VETERANS SEEK RE-INSTATMENT & END OF MILITARY’S BAN
BOSTON, MA – The federal First Circuit Court of Appeals will hear oral arguments on March 7 in Cook v. Gates (formerly Cook v. Rumsfeld), a constitutional challenge to the military’s “Don’t Ask, Don’t Tell” ban on lesbian, gay and bisexual service members. The lawsuit, originally filed in December 2004 on behalf of veterans dismissed under the law, seeks the plaintiffs’ re-instatement in the armed forces and the end of the ban on open service.
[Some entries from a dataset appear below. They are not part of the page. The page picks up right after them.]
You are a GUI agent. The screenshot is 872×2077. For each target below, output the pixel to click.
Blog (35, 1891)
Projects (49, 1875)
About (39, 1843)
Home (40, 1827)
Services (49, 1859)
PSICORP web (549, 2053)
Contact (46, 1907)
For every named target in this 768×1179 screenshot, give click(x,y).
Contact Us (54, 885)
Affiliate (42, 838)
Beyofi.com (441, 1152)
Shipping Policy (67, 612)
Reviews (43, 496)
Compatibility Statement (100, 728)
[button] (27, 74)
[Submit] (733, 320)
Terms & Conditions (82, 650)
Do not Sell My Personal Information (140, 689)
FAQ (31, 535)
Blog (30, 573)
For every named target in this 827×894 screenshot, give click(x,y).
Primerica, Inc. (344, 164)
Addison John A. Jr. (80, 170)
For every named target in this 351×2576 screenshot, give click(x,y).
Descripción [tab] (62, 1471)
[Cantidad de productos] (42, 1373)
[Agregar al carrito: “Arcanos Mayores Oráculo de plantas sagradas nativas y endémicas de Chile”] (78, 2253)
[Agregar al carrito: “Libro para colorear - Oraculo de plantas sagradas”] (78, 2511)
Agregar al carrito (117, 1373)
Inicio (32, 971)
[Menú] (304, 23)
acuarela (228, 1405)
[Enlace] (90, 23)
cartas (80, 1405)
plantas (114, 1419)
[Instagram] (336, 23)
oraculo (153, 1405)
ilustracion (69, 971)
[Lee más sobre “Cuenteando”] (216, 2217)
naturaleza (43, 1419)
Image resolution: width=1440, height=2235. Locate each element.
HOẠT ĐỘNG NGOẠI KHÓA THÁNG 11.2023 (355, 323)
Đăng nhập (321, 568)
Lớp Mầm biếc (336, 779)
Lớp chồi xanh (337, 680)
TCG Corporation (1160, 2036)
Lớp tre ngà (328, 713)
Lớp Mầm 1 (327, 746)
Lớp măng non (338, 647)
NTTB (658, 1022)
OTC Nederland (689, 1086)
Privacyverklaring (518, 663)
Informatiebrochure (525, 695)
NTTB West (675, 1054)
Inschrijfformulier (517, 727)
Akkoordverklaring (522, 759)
The plaintiffs are represented by Servicemembers Legal Defense Network (SLDN) and the law firm of Wilmer Cutler Pickering Hale and Dorr LLP.
“We are looking forward to presenting our case to the First Circuit,” said Sharra E. Greer, director of law and policy for SLDN. “The men and women named in the lawsuit spent their military careers fighting for justice and equality, and their stories are a vivid reminder of why ‘Don’t Ask, Don’t Tell’ is not only unconscionable, but unconstitutional as well. We believe that, when the Court considers our arguments, these patriots will be granted their day in court.”
In April 2006, a District Court dismissed the plaintiffs’ lawsuit. That decision was appealed by the platiniffs and the March 7 hearing by the First Circuit will re-consider the lower court’s ruling. The lawsuit asserts that “Don’t Ask, Don’t Tell” punishes gay, lesbian and bisexual service members for their sexual orientation and for their private, constitutionally protected conduct. As a result, the plaintiffs argue, it has denied and continues to deny them several constitutional rights, including the right to privacy, equal protection of the law, and freedom of speech. The challenge to “Don’t Ask, Don’t Tell,” the plaintiffs’ appeal brief asserts, is “grounded in basic principles of identity, equality and freedom.”
The plaintiffs in Cook v. Gates all served honorably in the United States Army, Navy, Air Force and Coast Guard. Together, they have served more than sixty-five years in the armed forces. Three have served in direct support of operations in the Middle East. Collectively, they have earned more than five dozen awards, medals and commendations.
“Our national security and our nation’s commitment to equality would be best served by allowing these brave men and women to return to duty,” said Greer. “We are confident in the strength of our case, and certain in the rightness of our cause.”